◆ What to work on
**A)** Rewrite the part of the commit message on half-frozen update chains starting at "Because of relfrozenxid" and ending at "it seems unrelated.", substituting "datfrozenxid" for "relfrozenxid".
**B)** Carry on the commit message about half-frozen update chains, picking up after its last sentence.

◆ Passage provided
**********
1. 06 Oct, 2017 2 commits
    • Alvaro Herrera's avatar
      Fix traversal of half-frozen update chains · a5736bf7
      Alvaro Herrera authored
      When some tuple versions in an update chain are frozen due to them being
      older than freeze_min_age, the xmax/xmin trail can become broken.  This
      breaks HOT (and probably other things).  A subsequent VACUUM can break
      things in more serious ways, such as leaving orphan heap-only tuples
      whose root HOT redirect items were removed.  This can be seen because
      index creation (or REINDEX) complain like
        ERROR:  XX000: failed to find parent tuple for heap-only tuple at (0,7) in table "t"
      
      Because of relfrozenxid contraints, we cannot avoid the freezing of the
      early tuples, so we must cope with the results: whenever we see an Xmin
      of FrozenTransactionId, consider it a match for whatever the previous
      Xmax value was.
      
      This problem seems to have appeared in 9.3 with multixact changes,
      though strictly speaking it seems unrelated.
**********
◆ Data to examine

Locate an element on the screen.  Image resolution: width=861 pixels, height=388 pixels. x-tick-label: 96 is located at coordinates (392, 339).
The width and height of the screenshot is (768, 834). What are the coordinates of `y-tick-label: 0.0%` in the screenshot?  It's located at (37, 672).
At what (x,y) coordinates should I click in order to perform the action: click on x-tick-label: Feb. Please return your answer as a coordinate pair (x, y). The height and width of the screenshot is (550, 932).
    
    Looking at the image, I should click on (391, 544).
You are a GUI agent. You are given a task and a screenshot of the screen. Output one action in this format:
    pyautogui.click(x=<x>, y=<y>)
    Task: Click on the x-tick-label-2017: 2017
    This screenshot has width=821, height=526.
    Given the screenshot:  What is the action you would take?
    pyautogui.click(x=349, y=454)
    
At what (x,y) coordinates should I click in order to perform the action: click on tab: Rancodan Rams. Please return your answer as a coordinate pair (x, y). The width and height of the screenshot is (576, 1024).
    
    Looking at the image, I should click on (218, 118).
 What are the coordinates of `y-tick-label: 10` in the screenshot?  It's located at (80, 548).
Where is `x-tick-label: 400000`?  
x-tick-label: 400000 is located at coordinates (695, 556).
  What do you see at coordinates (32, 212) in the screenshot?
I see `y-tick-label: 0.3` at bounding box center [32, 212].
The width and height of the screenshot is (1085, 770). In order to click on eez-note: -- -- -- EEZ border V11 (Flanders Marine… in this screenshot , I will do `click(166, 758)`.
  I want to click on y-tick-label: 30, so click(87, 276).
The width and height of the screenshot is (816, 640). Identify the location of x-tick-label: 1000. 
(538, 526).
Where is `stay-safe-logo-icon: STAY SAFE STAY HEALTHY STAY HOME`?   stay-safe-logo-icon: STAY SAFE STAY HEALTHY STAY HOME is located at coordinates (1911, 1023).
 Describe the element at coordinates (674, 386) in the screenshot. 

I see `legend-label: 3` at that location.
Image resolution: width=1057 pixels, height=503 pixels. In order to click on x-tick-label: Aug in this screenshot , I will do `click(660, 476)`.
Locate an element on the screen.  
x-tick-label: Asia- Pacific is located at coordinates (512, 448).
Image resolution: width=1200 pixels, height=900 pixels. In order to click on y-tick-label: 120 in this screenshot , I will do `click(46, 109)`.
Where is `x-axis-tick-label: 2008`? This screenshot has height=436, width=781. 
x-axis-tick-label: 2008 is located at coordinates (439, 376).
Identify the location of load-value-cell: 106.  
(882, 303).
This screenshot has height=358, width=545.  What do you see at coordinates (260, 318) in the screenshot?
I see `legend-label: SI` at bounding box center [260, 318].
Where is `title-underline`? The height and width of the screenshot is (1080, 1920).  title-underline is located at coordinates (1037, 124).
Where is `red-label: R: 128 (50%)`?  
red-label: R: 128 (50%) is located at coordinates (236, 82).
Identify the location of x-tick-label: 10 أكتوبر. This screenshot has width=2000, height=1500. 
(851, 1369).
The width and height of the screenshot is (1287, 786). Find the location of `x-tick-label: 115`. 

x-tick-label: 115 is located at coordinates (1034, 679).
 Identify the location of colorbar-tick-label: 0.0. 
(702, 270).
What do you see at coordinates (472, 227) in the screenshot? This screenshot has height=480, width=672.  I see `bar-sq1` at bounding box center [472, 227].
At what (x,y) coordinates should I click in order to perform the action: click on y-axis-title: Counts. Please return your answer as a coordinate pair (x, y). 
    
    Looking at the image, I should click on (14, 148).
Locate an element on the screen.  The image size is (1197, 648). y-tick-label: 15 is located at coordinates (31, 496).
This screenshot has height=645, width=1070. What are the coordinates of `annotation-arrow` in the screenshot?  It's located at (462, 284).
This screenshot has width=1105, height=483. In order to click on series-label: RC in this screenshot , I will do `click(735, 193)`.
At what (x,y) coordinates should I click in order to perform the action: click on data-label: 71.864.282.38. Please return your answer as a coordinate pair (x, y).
**********
◆ Answers for the tasks
**A)**
Because of datfrozenxid contraints, we cannot avoid the freezing of the
      early tuples, so we must cope with the results: whenever we see an Xmin
      of FrozenTransactionId, consider it a match for whatever the previous
      Xmax value was.
      
      This problem seems to have appeared in 9.3 with multixact changes,
      though strictly speaking it seems unrelated.

**B)**
      Since 9.4 we have commit 37484ad2 "Change the way we mark tuples as
      frozen", so the fix is simple: just compare the raw Xmin (still stored
      in the tuple header, since freezing merely set an infomask bit) to the
      Xmax.  But in 9.3 we rewrite the Xmin value to FrozenTransactionId, so
      the original value is lost and we have nothing to compare the Xmax with.
      To cope with that case we need to compare the Xmin with FrozenXid,
      assume it's a match, and hope for the best.  Sadly, since you can
      pg_upgrade a 9.3 instance containing half-frozen pages to newer
      releases, we need to keep the old check in newer versions too, which
      seems a bit brittle; I hope we can somehow get rid of that.
      
      I didn't optimize the new function for performance.  The new coding is
      probably a bit slower than before, since there is a function call rather
      than a straight comparison, but I'd rather have it work correctly than
      be fast but wrong.
      
      This is a followup after 20b65522 fixed a few related problems.
      Apparently, in 9.6 and up there are more ways to get into trouble, but
      in 9.3 - 9.5 I cannot reproduce a problem anymore with this patch, so
      there must be a separate bug.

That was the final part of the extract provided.